:: Task description ::
In the entries that follow, find the line containing "Image resolution: width=1024"; from there, copy every line exactly through the line containing "The image size is (598, 380).".

:: Source material ::
══════════

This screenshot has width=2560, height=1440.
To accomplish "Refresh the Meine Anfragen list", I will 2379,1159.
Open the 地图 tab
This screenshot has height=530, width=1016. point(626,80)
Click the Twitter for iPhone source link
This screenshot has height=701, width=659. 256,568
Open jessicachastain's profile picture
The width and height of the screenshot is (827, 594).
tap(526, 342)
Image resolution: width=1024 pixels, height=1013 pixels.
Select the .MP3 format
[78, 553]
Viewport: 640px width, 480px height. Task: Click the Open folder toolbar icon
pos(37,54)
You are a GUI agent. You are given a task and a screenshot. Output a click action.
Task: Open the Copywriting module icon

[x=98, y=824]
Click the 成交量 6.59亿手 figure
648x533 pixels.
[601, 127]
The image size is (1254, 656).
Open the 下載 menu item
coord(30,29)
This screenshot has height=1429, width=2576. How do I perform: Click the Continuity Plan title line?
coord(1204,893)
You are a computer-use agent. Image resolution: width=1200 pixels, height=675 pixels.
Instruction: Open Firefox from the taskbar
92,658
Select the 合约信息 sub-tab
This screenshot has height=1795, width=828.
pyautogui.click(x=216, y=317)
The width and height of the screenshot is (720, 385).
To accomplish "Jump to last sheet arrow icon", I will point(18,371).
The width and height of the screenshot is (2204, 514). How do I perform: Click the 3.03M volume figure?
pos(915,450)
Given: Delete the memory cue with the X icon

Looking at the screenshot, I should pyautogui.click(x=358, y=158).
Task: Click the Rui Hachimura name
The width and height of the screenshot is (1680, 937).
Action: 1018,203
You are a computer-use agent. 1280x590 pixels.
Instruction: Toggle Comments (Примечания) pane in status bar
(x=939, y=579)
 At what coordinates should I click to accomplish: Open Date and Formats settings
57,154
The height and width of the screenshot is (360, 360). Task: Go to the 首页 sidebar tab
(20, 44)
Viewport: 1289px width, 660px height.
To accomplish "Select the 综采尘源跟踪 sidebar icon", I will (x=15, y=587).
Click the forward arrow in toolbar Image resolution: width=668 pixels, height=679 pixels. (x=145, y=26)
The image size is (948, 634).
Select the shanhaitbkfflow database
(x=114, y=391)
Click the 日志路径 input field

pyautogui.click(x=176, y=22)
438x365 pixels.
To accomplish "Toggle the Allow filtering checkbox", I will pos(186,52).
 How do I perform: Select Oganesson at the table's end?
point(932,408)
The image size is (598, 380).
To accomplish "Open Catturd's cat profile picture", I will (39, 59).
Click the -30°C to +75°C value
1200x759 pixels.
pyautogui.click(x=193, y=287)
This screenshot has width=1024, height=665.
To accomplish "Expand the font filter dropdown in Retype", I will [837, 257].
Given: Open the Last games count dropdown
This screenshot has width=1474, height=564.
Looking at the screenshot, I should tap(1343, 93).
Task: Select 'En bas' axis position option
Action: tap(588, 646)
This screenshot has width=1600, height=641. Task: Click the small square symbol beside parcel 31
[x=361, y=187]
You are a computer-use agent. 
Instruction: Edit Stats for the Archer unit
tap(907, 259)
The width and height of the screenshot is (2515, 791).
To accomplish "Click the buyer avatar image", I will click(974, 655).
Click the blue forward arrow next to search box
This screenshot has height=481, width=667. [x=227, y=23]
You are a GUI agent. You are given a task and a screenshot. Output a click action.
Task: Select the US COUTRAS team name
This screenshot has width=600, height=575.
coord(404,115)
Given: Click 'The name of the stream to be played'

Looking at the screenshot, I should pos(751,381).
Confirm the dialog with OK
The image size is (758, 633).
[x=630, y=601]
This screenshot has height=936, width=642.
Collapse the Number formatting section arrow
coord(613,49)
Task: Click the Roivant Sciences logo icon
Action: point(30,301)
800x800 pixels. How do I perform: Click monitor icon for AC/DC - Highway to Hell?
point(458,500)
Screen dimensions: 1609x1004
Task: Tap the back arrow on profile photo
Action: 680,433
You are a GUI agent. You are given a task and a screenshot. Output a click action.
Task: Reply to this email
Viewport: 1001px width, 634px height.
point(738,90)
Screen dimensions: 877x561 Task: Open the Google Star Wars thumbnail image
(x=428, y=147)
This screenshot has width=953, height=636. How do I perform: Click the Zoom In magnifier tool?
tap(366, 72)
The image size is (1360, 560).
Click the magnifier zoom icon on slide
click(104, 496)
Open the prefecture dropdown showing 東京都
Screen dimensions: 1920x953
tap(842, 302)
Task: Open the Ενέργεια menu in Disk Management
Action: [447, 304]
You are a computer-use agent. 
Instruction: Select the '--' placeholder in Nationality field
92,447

══════════

:: Task result ::
Image resolution: width=1024 pixels, height=1013 pixels.
Select the .MP3 format
[78, 553]
Viewport: 640px width, 480px height. Task: Click the Open folder toolbar icon
pos(37,54)
You are a GUI agent. You are given a task and a screenshot. Output a click action.
Task: Open the Copywriting module icon

[x=98, y=824]
Click the 成交量 6.59亿手 figure
648x533 pixels.
[601, 127]
The image size is (1254, 656).
Open the 下載 menu item
coord(30,29)
This screenshot has height=1429, width=2576. How do I perform: Click the Continuity Plan title line?
coord(1204,893)
You are a computer-use agent. Image resolution: width=1200 pixels, height=675 pixels.
Instruction: Open Firefox from the taskbar
92,658
Select the 合约信息 sub-tab
This screenshot has height=1795, width=828.
pyautogui.click(x=216, y=317)
The width and height of the screenshot is (720, 385).
To accomplish "Jump to last sheet arrow icon", I will point(18,371).
The width and height of the screenshot is (2204, 514). How do I perform: Click the 3.03M volume figure?
pos(915,450)
Given: Delete the memory cue with the X icon

Looking at the screenshot, I should pyautogui.click(x=358, y=158).
Task: Click the Rui Hachimura name
The width and height of the screenshot is (1680, 937).
Action: 1018,203
You are a computer-use agent. 1280x590 pixels.
Instruction: Toggle Comments (Примечания) pane in status bar
(x=939, y=579)
 At what coordinates should I click to accomplish: Open Date and Formats settings
57,154
The height and width of the screenshot is (360, 360). Task: Go to the 首页 sidebar tab
(20, 44)
Viewport: 1289px width, 660px height.
To accomplish "Select the 综采尘源跟踪 sidebar icon", I will (x=15, y=587).
Click the forward arrow in toolbar Image resolution: width=668 pixels, height=679 pixels. (x=145, y=26)
The image size is (948, 634).
Select the shanhaitbkfflow database
(x=114, y=391)
Click the 日志路径 input field

pyautogui.click(x=176, y=22)
438x365 pixels.
To accomplish "Toggle the Allow filtering checkbox", I will pos(186,52).
 How do I perform: Select Oganesson at the table's end?
point(932,408)
The image size is (598, 380).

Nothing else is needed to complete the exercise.